[Einträge aus einer Datenquelle]
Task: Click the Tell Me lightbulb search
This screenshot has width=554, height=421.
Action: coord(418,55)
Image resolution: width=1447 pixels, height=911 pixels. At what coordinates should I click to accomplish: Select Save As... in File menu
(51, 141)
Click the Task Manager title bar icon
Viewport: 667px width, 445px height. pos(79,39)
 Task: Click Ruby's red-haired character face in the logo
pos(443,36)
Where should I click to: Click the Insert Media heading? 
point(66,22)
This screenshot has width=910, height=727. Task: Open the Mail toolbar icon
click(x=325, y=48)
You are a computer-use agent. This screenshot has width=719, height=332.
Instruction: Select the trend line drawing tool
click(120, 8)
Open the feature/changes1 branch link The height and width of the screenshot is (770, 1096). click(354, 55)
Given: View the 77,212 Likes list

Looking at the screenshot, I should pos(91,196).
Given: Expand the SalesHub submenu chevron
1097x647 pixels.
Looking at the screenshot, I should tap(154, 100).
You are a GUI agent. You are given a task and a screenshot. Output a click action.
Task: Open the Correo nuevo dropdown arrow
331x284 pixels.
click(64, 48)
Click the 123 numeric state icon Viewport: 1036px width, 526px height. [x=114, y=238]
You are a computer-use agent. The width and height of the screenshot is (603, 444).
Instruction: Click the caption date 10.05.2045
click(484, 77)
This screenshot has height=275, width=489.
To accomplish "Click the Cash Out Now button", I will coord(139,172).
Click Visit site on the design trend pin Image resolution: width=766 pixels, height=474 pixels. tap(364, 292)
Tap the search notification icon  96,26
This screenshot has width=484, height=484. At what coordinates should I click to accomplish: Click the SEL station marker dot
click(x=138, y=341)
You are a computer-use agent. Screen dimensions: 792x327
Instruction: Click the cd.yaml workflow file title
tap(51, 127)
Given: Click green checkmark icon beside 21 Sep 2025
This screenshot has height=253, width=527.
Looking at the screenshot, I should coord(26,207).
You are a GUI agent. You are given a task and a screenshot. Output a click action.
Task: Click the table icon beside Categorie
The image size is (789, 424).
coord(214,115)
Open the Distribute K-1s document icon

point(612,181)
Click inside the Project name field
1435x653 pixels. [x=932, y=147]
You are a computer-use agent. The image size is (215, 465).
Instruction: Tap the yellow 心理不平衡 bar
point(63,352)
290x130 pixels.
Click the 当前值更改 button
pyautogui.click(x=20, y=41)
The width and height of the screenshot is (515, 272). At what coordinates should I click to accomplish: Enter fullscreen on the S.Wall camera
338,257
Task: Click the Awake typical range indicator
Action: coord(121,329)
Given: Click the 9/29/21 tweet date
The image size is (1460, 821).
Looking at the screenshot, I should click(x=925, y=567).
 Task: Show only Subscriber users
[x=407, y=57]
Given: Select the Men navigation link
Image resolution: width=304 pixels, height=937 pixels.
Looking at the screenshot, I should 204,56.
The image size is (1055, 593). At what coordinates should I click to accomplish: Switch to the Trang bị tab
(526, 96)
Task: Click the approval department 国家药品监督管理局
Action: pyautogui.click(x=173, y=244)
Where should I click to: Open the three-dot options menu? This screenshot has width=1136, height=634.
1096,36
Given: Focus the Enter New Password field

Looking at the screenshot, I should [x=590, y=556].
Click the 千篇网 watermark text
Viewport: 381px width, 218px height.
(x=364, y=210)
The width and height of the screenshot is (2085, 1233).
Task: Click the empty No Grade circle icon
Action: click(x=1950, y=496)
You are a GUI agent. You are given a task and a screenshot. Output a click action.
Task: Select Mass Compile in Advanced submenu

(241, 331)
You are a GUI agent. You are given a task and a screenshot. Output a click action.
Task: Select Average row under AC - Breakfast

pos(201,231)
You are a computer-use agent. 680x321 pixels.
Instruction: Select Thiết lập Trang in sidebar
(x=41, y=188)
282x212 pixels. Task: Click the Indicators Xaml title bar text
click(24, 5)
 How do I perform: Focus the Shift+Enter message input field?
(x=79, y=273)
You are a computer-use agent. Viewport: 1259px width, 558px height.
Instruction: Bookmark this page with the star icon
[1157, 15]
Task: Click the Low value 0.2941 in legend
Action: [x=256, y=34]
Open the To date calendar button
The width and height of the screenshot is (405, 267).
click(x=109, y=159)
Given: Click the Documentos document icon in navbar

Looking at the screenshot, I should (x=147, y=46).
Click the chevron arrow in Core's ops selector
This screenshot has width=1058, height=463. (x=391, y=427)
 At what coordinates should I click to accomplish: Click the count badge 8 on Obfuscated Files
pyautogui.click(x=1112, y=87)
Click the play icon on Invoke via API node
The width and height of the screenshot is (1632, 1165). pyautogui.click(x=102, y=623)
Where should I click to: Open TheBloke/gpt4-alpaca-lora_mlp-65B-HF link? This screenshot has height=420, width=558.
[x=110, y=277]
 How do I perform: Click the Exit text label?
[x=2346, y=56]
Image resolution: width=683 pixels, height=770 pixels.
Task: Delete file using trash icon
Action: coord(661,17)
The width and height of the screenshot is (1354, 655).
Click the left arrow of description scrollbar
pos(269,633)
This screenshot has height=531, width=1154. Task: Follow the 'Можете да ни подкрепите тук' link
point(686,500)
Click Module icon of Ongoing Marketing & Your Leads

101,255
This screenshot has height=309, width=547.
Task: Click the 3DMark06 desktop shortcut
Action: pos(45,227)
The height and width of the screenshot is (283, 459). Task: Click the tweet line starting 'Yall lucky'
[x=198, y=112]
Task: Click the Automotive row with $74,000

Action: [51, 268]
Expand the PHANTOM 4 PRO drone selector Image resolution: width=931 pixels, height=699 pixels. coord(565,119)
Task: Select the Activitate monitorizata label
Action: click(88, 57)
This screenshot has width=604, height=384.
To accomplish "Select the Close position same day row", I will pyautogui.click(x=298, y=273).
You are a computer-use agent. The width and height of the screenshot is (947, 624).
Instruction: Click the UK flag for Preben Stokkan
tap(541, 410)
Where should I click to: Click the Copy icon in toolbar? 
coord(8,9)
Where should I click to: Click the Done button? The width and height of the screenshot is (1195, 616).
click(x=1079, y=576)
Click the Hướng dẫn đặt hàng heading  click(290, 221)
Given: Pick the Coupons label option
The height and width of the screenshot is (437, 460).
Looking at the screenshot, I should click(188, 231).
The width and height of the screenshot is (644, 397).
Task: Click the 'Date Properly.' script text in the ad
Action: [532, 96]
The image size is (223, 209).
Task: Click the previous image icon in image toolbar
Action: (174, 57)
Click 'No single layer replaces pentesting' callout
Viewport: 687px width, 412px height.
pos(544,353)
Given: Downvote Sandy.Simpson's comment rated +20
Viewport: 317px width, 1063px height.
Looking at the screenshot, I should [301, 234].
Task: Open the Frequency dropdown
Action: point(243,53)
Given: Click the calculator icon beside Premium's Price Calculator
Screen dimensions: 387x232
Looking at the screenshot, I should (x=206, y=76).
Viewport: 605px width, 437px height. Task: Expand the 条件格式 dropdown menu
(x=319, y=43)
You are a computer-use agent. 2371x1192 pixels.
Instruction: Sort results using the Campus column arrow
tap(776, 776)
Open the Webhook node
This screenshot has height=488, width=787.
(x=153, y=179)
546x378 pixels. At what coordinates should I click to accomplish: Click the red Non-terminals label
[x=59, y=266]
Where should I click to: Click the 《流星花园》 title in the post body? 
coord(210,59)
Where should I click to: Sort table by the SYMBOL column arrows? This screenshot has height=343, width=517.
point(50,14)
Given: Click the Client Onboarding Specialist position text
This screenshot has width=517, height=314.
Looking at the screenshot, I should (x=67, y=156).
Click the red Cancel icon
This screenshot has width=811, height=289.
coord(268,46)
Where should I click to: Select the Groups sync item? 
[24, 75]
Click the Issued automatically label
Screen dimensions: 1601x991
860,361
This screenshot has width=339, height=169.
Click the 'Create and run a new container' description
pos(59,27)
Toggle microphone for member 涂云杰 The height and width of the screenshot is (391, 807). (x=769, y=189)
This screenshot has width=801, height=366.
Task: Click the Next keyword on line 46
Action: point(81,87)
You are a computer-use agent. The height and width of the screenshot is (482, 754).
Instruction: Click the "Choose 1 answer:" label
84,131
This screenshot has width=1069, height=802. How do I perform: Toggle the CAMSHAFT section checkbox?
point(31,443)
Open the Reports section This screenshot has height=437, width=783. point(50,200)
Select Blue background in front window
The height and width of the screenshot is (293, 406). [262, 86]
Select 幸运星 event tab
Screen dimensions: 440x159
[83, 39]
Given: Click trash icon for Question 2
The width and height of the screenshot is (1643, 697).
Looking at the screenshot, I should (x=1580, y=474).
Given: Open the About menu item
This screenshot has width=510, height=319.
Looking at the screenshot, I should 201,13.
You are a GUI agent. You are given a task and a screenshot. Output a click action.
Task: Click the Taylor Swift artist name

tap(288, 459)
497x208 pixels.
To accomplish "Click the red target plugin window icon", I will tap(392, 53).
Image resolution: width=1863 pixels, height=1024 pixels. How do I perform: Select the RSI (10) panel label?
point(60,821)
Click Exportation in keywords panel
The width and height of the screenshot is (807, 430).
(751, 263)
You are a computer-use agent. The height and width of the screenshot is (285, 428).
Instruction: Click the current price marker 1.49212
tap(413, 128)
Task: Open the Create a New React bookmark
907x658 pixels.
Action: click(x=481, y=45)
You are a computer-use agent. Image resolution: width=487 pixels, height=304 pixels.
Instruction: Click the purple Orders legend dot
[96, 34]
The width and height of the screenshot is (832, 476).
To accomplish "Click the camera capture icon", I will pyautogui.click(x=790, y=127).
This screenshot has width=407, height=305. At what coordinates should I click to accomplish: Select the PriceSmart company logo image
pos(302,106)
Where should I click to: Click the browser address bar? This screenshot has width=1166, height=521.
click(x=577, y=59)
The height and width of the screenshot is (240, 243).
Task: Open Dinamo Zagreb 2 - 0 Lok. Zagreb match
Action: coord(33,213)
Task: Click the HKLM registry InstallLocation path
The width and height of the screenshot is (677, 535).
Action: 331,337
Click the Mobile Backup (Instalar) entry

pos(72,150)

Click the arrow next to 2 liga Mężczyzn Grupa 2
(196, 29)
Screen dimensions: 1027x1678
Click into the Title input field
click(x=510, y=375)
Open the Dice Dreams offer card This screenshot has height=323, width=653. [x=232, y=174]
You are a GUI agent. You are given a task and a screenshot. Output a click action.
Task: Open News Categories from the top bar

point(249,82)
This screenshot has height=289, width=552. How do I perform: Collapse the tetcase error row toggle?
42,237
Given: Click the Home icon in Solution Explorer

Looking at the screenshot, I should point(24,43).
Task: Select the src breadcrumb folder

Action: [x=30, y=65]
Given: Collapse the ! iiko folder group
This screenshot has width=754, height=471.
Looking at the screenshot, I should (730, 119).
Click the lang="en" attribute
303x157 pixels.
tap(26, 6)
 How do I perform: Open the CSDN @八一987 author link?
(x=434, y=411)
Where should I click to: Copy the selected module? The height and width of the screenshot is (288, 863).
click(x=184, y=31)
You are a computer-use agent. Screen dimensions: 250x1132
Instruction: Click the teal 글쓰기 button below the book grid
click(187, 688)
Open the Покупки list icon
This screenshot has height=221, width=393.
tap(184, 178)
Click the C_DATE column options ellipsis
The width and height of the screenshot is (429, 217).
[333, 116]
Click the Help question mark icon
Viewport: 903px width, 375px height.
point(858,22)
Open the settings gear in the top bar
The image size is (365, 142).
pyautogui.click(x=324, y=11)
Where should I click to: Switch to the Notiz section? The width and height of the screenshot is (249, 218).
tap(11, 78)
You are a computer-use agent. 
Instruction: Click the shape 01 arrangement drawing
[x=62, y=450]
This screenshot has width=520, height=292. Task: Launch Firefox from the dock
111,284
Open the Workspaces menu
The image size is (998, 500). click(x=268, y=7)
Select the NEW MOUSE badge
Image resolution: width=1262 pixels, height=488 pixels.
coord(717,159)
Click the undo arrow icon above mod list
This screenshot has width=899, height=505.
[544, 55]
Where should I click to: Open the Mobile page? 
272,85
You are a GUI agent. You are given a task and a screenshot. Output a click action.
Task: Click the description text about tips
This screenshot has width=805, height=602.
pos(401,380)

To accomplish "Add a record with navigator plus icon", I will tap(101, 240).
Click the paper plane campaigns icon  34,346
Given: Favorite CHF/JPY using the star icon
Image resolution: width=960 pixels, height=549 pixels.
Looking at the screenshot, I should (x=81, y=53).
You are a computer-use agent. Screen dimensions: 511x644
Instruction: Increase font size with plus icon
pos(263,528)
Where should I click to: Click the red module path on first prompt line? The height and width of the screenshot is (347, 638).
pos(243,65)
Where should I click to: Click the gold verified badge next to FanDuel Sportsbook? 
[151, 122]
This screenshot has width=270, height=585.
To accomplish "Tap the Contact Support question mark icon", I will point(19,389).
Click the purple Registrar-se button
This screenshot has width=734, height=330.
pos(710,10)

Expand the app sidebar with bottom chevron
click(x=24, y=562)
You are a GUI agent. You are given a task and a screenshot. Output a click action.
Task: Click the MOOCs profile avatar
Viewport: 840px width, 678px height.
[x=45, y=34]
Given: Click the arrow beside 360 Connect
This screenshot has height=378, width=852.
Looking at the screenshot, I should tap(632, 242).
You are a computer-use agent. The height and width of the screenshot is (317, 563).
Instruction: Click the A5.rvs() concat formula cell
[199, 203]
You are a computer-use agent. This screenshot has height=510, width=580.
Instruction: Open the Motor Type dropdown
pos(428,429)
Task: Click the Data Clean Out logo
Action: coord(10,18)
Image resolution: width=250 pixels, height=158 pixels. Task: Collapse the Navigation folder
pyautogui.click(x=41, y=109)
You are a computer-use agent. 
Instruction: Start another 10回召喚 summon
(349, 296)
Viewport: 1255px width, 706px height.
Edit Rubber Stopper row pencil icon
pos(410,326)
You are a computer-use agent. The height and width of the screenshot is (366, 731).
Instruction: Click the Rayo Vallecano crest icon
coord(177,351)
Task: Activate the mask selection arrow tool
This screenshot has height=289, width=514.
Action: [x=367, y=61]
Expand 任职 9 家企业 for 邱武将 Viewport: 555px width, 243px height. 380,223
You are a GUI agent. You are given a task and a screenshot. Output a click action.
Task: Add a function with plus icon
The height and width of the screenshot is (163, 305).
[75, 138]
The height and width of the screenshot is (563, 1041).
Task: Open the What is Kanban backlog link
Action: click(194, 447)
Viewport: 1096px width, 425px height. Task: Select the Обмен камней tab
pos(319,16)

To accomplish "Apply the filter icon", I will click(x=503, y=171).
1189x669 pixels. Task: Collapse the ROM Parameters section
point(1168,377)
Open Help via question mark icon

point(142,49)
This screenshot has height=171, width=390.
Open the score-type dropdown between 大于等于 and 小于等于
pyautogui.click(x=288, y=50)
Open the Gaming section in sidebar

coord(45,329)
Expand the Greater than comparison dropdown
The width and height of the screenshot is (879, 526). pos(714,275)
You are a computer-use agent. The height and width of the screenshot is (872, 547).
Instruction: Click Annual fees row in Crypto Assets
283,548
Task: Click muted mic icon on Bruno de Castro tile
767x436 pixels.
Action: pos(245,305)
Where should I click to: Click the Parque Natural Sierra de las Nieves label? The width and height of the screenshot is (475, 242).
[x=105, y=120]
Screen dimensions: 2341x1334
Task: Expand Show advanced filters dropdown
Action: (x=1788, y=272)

Aufgabe: Trage aus den Einträgen oben jede Zeile zusammen, in der die Zeichenfolge „Switch“ vorkommt. Achte dabei auf Groß- und Kleinschreibung.

Lösung:
The image size is (1055, 593). At what coordinates should I click to accomplish: Switch to the Trang bị tab
Where should I click to: Switch to the Notiz section? The width and height of the screenshot is (249, 218).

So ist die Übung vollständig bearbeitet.